Further, he says, “Each country, each place in the world, has its own mentality and way of communicating. Some people like to communicate by email only; some like to communicate by phone or by Skype.”
Communication challenges aren’t limited to the mastering process. These days, even albums are produced through collaborative file-exchange. “I’ve worked on projects where the band has never been in the same place together, but everyone was sending files from one place to another,” he reports. “Some of them were basically done with a hub, one place that gathered all the files and mixed them.”
It doesn’t help that the English language is not particularly useful for describing sound, typically borrowing from the other senses: bright/dark, warm/cold, dry/wet.
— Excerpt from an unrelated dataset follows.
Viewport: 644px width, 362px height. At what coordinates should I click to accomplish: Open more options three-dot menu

Plus, sound is subjective: “It’s not uncommon for someone to say to me, ‘I want a dynamic; could you make it really loud and slamming?’ Or, ‘Could you make it really warm and vintage-sounding?’ But there are always going to be misconceptions about what that means, unless you put everybody in the same room, play them sounds and say, this is warm, this is bright, this is open, this is lush. Unless you get a consensus, it’s always going to be hard to decipher what they mean.”
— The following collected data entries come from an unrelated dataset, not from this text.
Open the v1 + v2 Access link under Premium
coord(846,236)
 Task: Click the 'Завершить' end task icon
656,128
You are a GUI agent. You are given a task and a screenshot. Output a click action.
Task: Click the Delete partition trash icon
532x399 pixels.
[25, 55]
Whatever his clients want, Appelbaum can deliver. “I’ve been adding a lot of gear,” he reports. “I’ve installed a Maselec MTC-1X console, upgraded my Weiss EQ to add dynamics and linear phase, added options to the TC System 6000, added JCF Audio, Dave Hill-designed Titan and Benchmark converters, and a Mutec clock. I have a new pair of Neumann KH310 three-way speakers; those are my near fields now,” he reports. Appelbaum’s main monitors are PMC IB1s driven by a Bryston 4B SST2.
It helps that Appelbaum has built up a good working knowledge of the global music markets over the years. “If it’s a band from a certain territory that is known for certain styles, you’ve got to know about those styles. If you know the styles and what they’re part of, the communication is much more fluent. I think it creates a better connection, and if there’s a need for changes, it’s easier for them to convey their ideas to you.”
Appelbaum’s client list just from the past year is extensive and eclectic, including a lot of English-language artists. Most recently, he mastered CD and DVD versions of Like It Is: Yes Live at the Bristol Hippodrome, featuring the prog rockers performing Going for the One and The Yes Album. He mastered the comeback single from Faith No More, a limited-edition vinyl release.
“Some albums were very successful,” he says. “One is by a band called Starset, mixed by Ben Grosse; that’s very high on the rock and heavy rock charts.” Other jobs have included Ill Nino’s Til Death, La Familia album; Limp Bizkit’s single, “Endless Slaughter;” projects by Butcher Babies, (Hed) Pe, Eric Gales and Norwegian band Mayhem; a single by Pepper featuring New Beat Fund, mixed by Matt Wallace; Archer, produced by Mike Clink; and an all-star Randy Rhoads tribute album.
There are numerous file-transfer services available, web-based and ftp, says Appelbaum, and he’s tried many of them. Even though many services send an email notification that the files have been downloaded, don’t assume anything, he says, and check with the recipient.
“I like WeTransfer—it’s two gigs if you just use the free version, and the cool thing is that you don’t have to register. After I send files, I usually copy and paste the link in an email to the client in case the link got sent to the spam filter.”
As for communication methods, “I’ll use all platforms, but I always prefer it if I can talk with a client. I like Skype because I can send attachments while I’m on there, and also call a phone. I know a lot of people say the best way to reach them is email, but it’s not really the best. People assume that if they’ve sent you a message you’re going to see it, but you shouldn’t assume that.”